» **Work instruction**: Count up the lines holding "give" in the material, then reply with only the number.

» **Data for this task**:
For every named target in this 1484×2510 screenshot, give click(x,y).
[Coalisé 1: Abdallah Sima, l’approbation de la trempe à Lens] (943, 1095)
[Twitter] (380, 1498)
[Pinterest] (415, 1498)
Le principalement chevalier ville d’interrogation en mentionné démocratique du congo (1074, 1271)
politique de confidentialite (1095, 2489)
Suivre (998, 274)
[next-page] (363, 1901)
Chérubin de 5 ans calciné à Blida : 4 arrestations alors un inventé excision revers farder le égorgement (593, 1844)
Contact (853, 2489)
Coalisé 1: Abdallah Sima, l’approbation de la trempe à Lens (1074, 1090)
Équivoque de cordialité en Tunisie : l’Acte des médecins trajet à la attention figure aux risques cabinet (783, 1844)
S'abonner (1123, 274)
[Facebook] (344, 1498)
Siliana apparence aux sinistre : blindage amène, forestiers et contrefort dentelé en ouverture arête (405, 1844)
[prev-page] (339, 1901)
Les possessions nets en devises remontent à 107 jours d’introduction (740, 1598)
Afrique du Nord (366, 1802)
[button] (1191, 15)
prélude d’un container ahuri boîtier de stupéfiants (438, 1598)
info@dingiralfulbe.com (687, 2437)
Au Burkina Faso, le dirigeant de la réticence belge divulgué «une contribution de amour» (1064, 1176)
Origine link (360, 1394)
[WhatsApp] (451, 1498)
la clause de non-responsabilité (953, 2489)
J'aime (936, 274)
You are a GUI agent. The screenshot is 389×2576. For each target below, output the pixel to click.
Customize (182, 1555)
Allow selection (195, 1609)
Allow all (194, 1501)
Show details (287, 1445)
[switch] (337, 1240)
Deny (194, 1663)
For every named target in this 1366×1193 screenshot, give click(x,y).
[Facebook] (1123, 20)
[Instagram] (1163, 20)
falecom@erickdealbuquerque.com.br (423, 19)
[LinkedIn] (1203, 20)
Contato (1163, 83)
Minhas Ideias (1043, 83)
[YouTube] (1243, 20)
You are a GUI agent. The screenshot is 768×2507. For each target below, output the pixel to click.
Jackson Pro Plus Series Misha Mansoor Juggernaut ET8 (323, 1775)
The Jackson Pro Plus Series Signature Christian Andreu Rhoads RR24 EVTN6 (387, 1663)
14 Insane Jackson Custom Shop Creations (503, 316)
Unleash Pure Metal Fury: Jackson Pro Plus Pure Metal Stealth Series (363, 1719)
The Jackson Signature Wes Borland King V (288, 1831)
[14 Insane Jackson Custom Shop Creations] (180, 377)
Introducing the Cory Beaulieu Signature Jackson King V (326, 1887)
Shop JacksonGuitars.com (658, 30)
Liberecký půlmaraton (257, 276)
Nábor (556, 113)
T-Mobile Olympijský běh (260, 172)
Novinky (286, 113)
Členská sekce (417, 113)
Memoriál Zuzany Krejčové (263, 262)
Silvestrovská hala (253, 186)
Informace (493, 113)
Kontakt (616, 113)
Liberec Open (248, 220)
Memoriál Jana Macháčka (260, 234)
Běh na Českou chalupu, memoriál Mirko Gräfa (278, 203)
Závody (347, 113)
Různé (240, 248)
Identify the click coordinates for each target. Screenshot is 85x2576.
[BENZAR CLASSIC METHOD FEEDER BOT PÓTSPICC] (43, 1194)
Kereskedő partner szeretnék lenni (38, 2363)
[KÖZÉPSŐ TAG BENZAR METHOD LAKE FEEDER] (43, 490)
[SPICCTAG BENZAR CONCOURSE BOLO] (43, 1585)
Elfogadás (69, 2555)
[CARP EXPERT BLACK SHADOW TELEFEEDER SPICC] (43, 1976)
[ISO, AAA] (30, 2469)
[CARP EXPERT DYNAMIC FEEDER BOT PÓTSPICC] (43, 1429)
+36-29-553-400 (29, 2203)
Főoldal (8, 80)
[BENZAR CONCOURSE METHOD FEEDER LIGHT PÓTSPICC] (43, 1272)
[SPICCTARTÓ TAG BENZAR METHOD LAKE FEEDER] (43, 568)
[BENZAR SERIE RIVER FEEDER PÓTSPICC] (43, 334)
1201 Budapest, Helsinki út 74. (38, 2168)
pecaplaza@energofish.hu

» **Reply**: 2